Hash Tables

for any problem, have hash tables at the top of your mind

a data structure which implements an associative array abstract data type, a structure that can map keys to values. A hash table uses a hash function to compute an index into an array of buckets or slots, from which the desired value can be found.

Notes

They’re also known as:

  • hash
  • hash maps
  • maps
  • dictionaries
  • associative arrays
  • unordered map

You take the key and hash it to a number. Then that number is the index in an array for the value. Now when you have a key and need a value, you just hashTable[hash(key)] and it will return you the value

hash needs to be consistent and no collisions. use all info provided by key. uniform distribution, fast

dictionary in python is a hash table

Complexity

  • Search
    • Average O(1)
    • Worst O(n)
  • Insert
    • Average O(1)
    • Worst O(n)
  • Delete
    • Average O(1)
    • Worst O(n)
  • Storage
    • Average O(n)
    • Worst O(n)

Collisions

  • when same slot for 2 different keys
  • you can start a linked list inside the slot
    • this will slow down the hash table
  • Avoiding collision
    • A low load factor
      • how many empty slots in the table
      • number of items in hash table / total number of slots
      • resize when load factor is > 0.7 (usually double array size)
    • A good hash function
      • distribute items evenly
      • Map every letter to a prime number: a = 2, b = 3, c = 5, d = 7, e = 11, and so on. For a string, the hash function is the sum of all the characters modulo the size of the hash.
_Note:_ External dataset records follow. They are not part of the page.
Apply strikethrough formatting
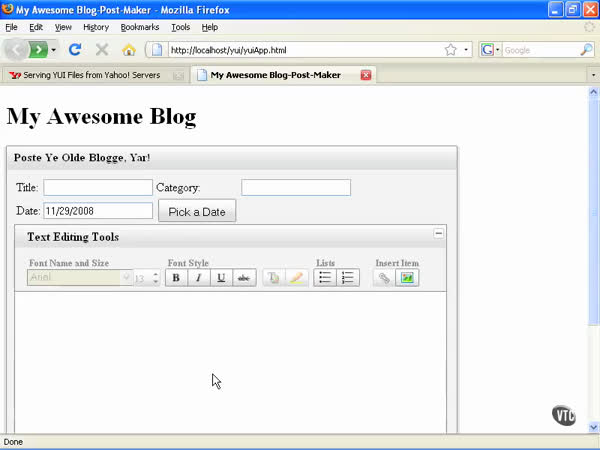This screenshot has width=600, height=450. 243,278
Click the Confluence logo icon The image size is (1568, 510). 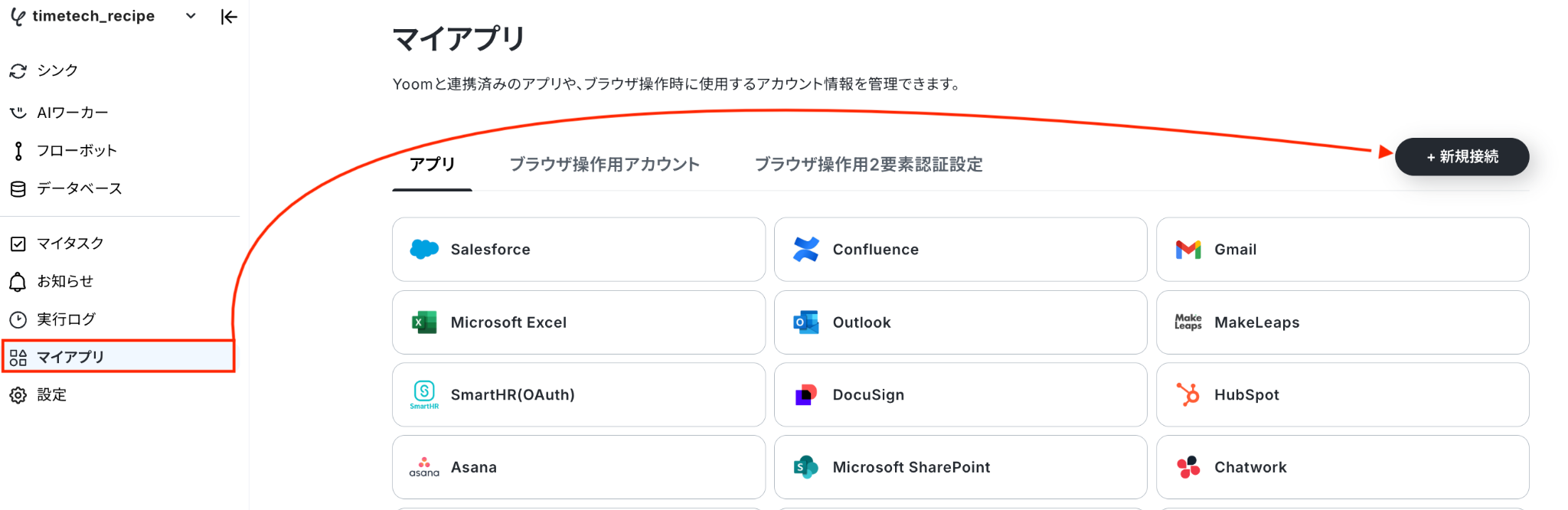coord(806,249)
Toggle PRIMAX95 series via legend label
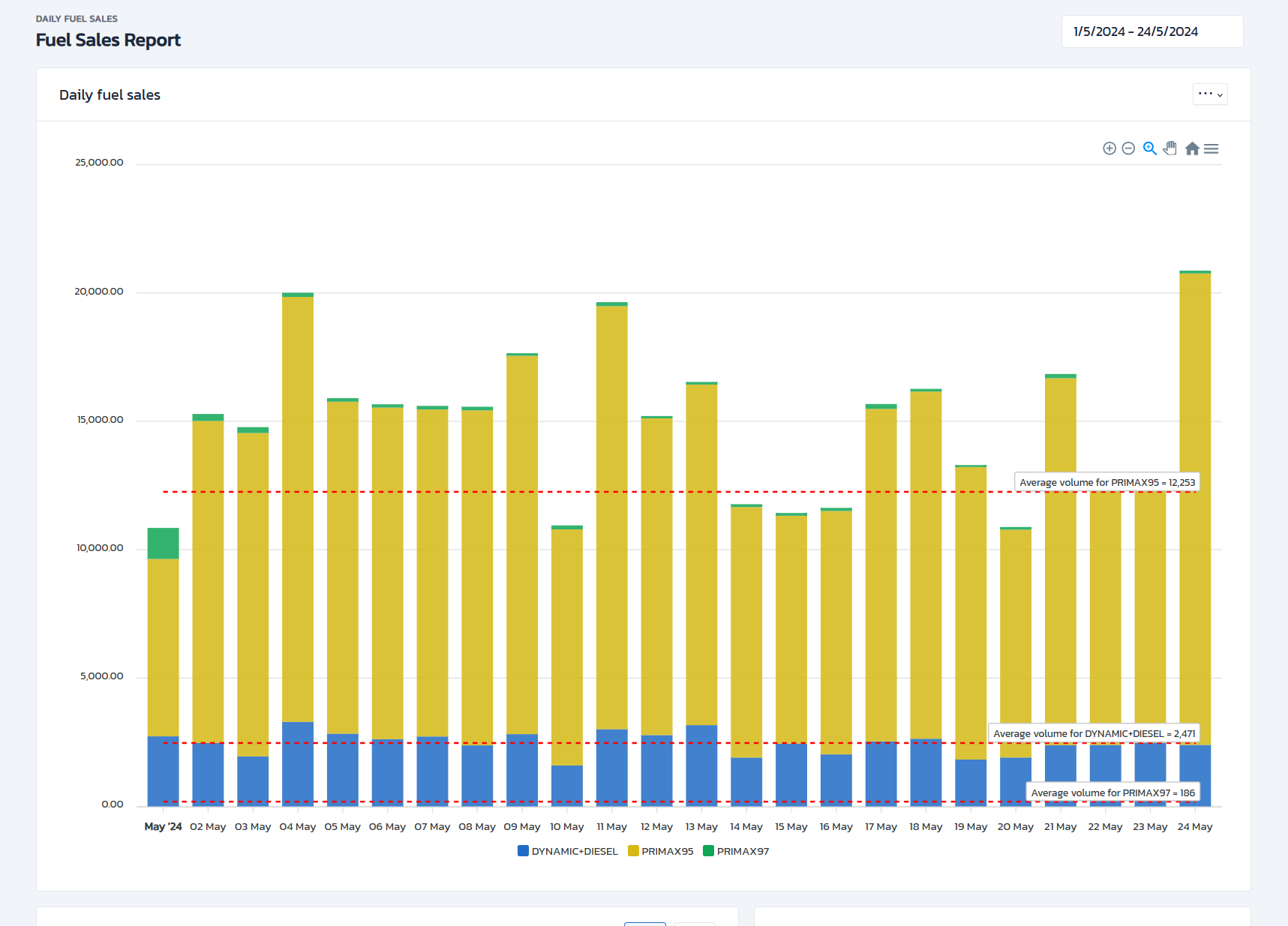The image size is (1288, 926). point(667,851)
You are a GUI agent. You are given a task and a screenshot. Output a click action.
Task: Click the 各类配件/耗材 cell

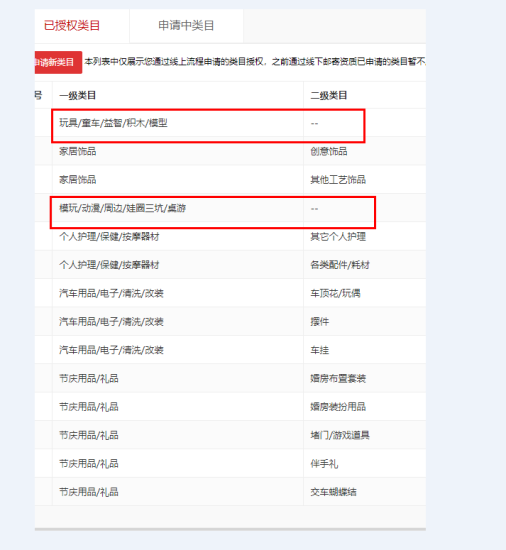pos(340,265)
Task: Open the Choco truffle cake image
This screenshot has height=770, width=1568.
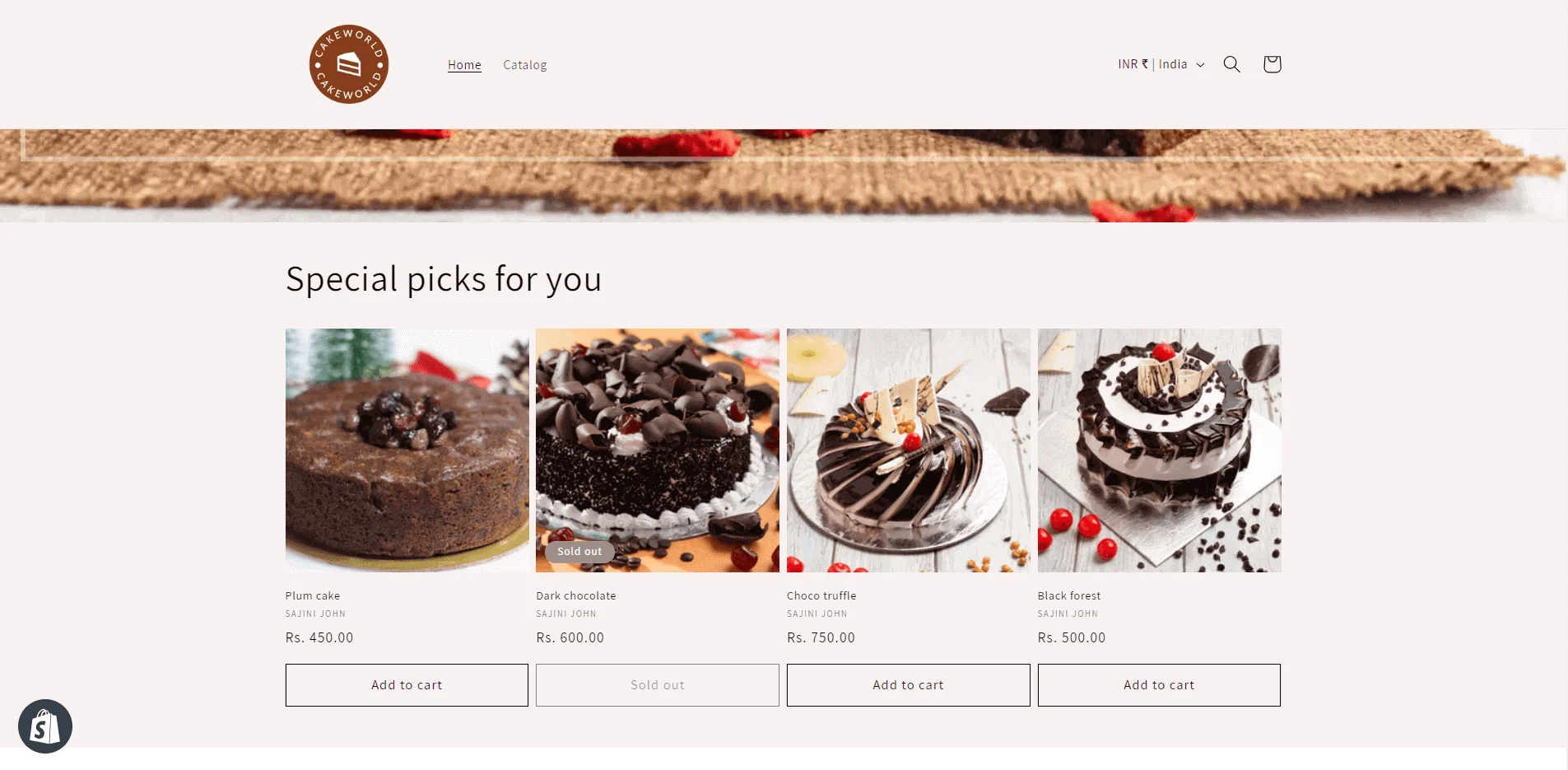Action: (908, 450)
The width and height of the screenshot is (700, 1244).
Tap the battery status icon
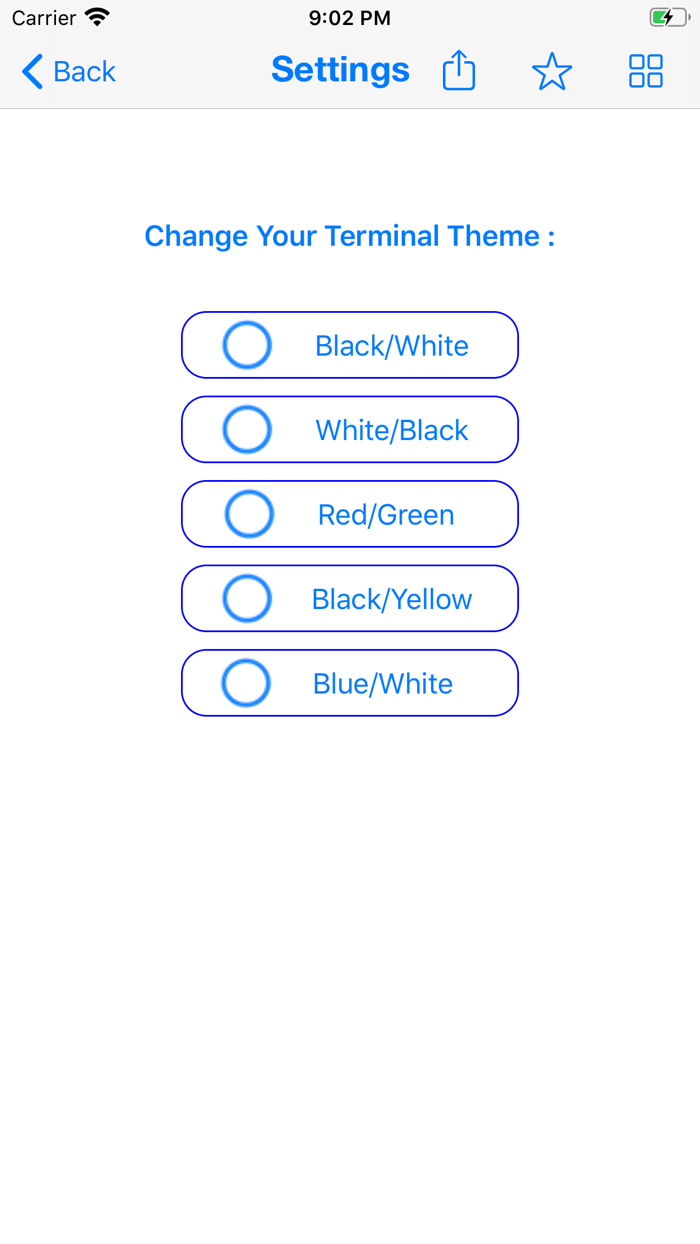(669, 18)
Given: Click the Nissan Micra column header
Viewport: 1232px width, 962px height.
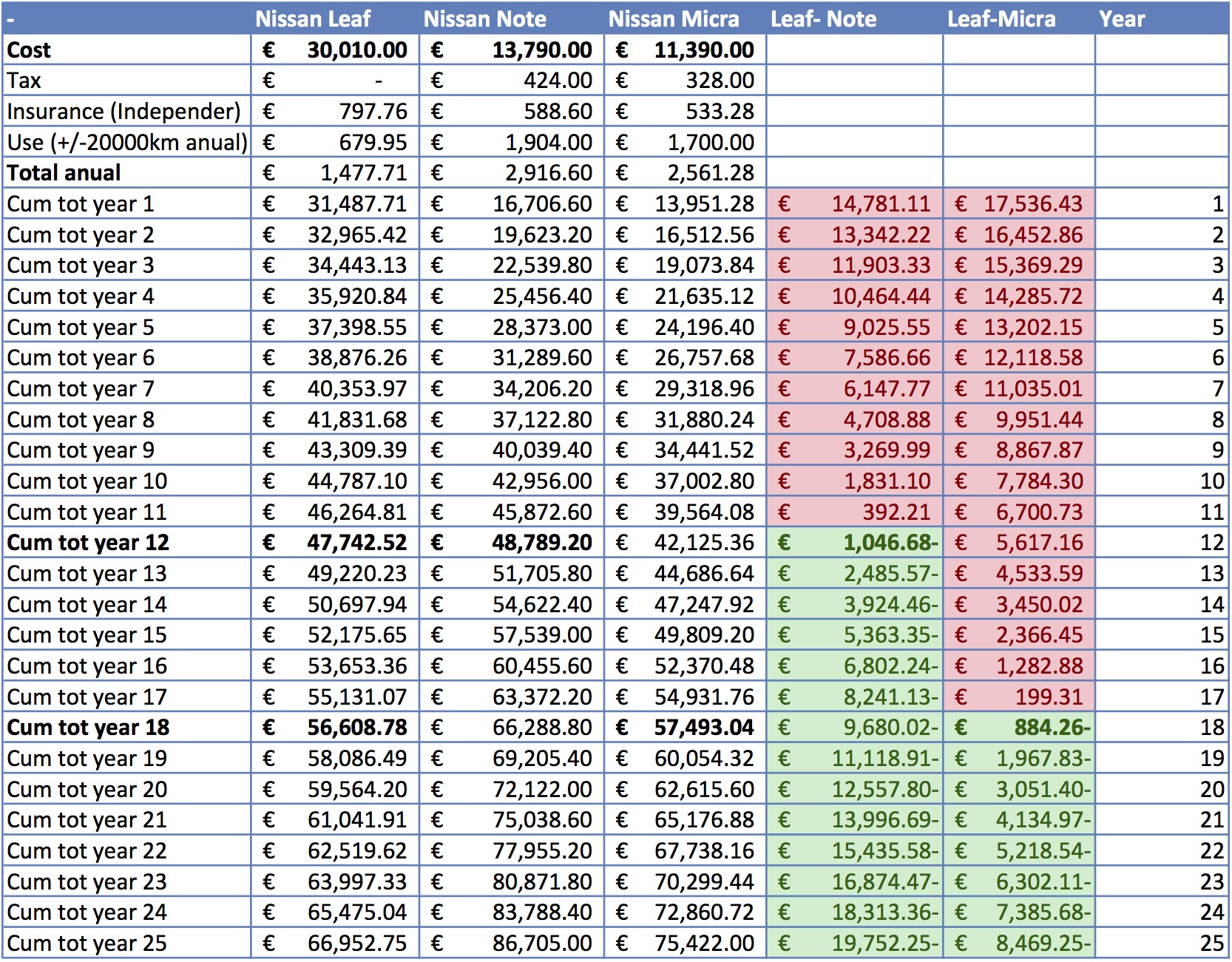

For example, if your hash size is 10, and the string is “bag”, the index is 3 + 2 + 17 % 10 = 22 % 10 = 2

Separate Chaining

array of linkedlists. when a collision occurs, it will just add to the list at that key

Linear probing

if collision occurs then value goes into next available key. this can cause clustering and can slow things down to O(n)

Good for

  • Modeling relationships from one thing to another thing
  • Filtering out duplicates
  • Caching/memorizing data instead of making your server do work

Example

hash = hashfunc(key)
index = hash % array_size

Voting

Python

voted = {}
def check_voter(name):
    if voted.get(name):
        print("kick them out!")
    else:
        voted[name] = True
        print("let them vote!")

Java

import java.util.HashMap;
import java.util.Map;

public class CheckVoter {
    private static Map<String, Boolean> voted = new HashMap<>();

    private static void checkVoter(String name) {
        if (voted.containsKey(name)) {
            System.out.println("kick them out!");
        } else {
            voted.put(name, true);
            System.out.println("let them vote!");
        }
    }

    public static void main(String[] args) {
        checkVoter("tom"); // let them vote!
        checkVoter("mike"); // let them vote!
        checkVoter("mike"); // kick them out!
    }
}

How they shrink and grow

if the keys are integers then the make the hash table size a prime number so that that you just key%table_size to get the index. when it needs to grow you double it and round it to the nearest prime.